If you think it’s “that time of your life” when you should become an owner of one of the Boston condos for sale, it may not be the right time. There are many factors to take into consideration, not just age.
However, if owning a Boston condo has been a desire and a necessity for a long time, and your financial situation is such that it allows for a larger investment, you might be ready to take the first step. Which brings us to the next question.
Have you had your job long?
Financial security and solvency stem from a steady job. If you’ve only had your current job for about a year, don’t rush into buying a Boston condo. You need job security, and a year is nowhere near long enough. Unfortunately, last one hired is always the first to go if a company has to trim back.

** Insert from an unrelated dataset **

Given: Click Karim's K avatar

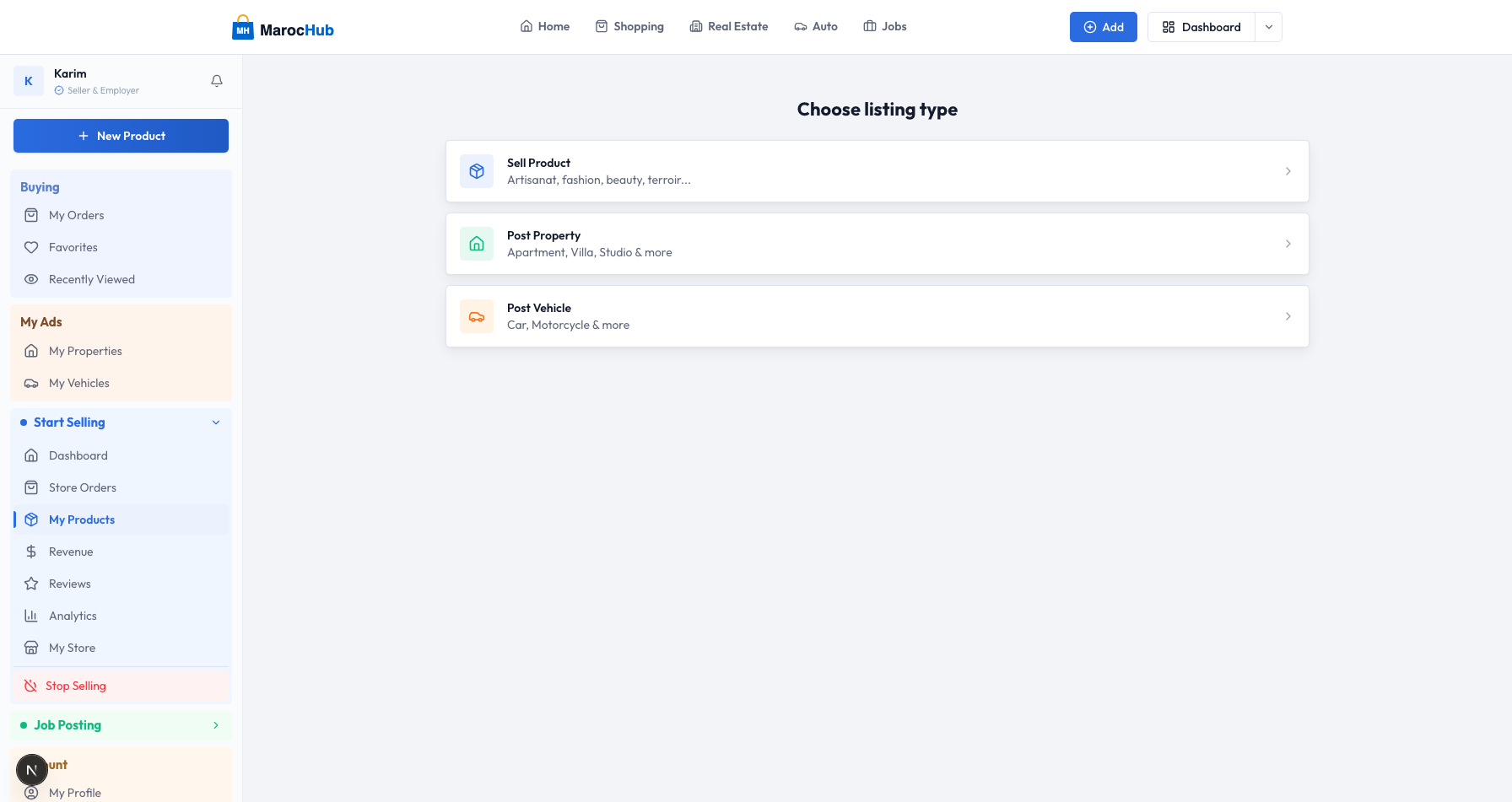Looking at the screenshot, I should tap(29, 81).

Nobody can safely say what amount of time on a job can guarantee security, if there is even such a thing in today’s business conditions. But, anything more than four years can be considered quite stable. So, if you deem your current job position as stable as possible, it may be time to start planning a move.
Do you plan to keep your job?
Unless, that is, you want to switch jobs. If the answer is yes, then it is definitely not the right time for you to consider looking at houses for sale in Boston
If you are in any way dissatisfied with your current job, and there are even lingering thoughts of a change, buying a property is not the way to go. You simply cannot be certain of the location or the pay of a new job. Best put the decision off until you are comfortably settled in and completely satisfied.
How’s the credit?
In order to become a Boston condo owner, it is much easier to do so with good credit score. Few people can afford to buy homes without a mortgage, and the better the credit score, the lower the mortgage.

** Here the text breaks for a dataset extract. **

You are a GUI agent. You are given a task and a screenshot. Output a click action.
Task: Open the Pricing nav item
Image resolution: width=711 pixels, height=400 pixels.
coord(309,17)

If you haven’t been interested in your credit score, you need to find out as quickly as possible. You might even want to consult a professional, if there are any issues that need to be resolved. Request a free credit report, and proceed from there.
Have you got the 20?
Even if you do not possess the necessary funds for the regular 20% down payment, there are options to consider. However, costs of a down payment lower than the usual 20% are higher, so consider them before reaching a decision.
Wiping out your savings account to make the down payment can help eliminate mortgage insurance, and lower the loan cost. But, that leaves you high and dry for any unforeseen circumstances, and nothing guarantees you will be able to replenish the account.
Consider your options carefully, and see what makes sense financially. You can always opt for a cheaper home, one that would be more suitable for your existing financial situation.